EXCERPT PROVIDED.
The women's 10,000 metres at the 2008 Summer Olympics took place on 15 August at the Beijing National Stadium. The race was won by Tirunesh Dibaba of Ethiopia, who set a new Olympic record time of 29:54.66.

The qualifying standards were 31:45.00 (A standard) and 32:20.00 (B standard).

The early part of the race was dominated by Lornah Kiplagat.  But in the second half of the race, the contenders moved to the front, dominated by Elvan Abeylegesse, with the string of runners lined up behind her.  Abeylegesse separated herself from the rest of the field, except for Tirunesh Dibaba, who marked her every step.  Midway through the last lap, Dibaba pounced with a kick Abeylegesse couldn't answer.  Almost a half a minute back, Shalane Flanagan was the best of the rest for bronze, with Linet Chepkwemoi Masai setting the World junior record a few steps behind her.

GIVEN INFORMATION.
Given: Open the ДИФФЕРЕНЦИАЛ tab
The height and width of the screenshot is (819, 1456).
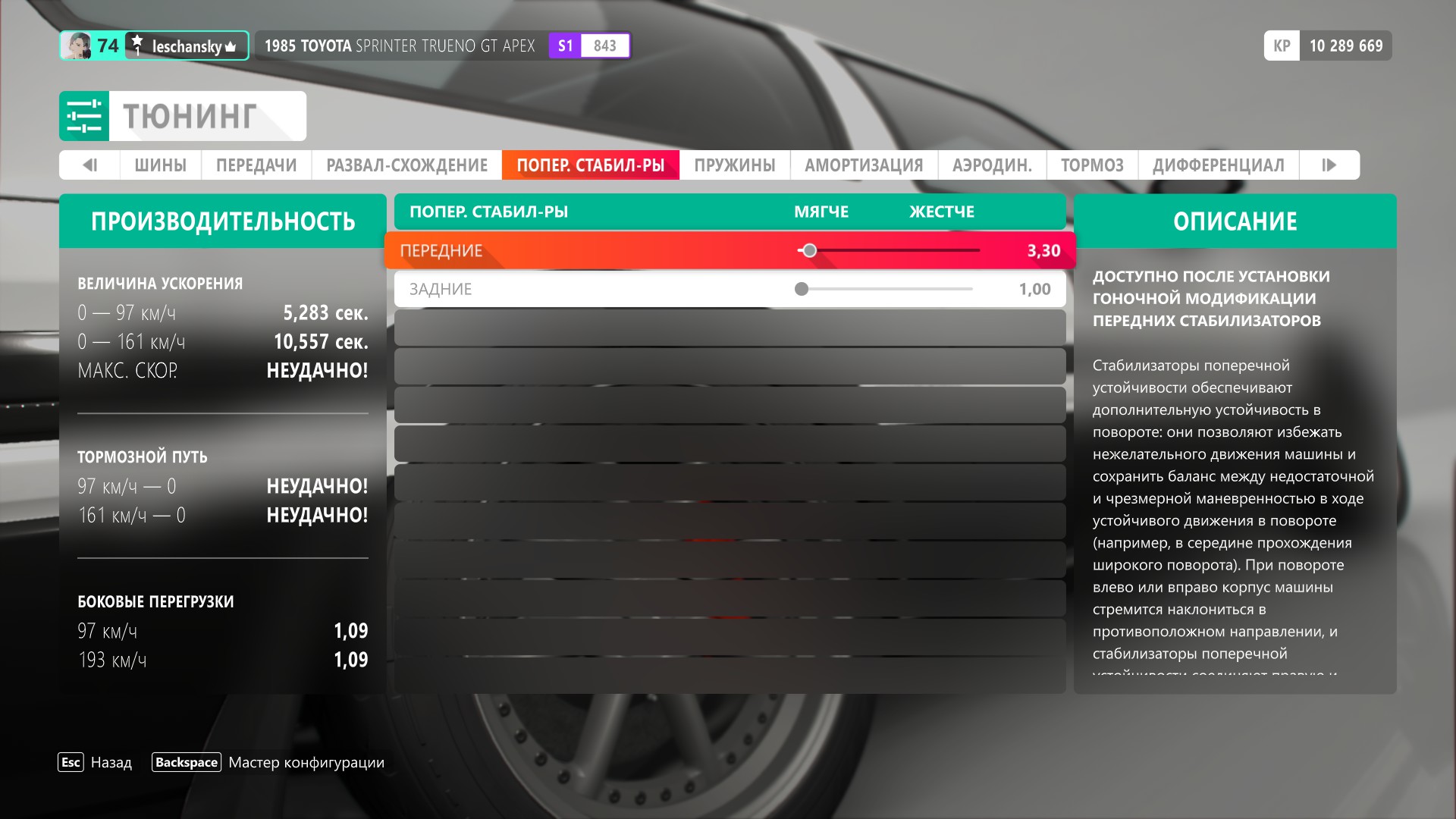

CHALLENGE. According to the account of the women's 10,000 metres at the 2008 Olympics, which runner set the World junior record in the race?

SOLUTION TO THIS PROBLEM. Linet Chepkwemoi Masai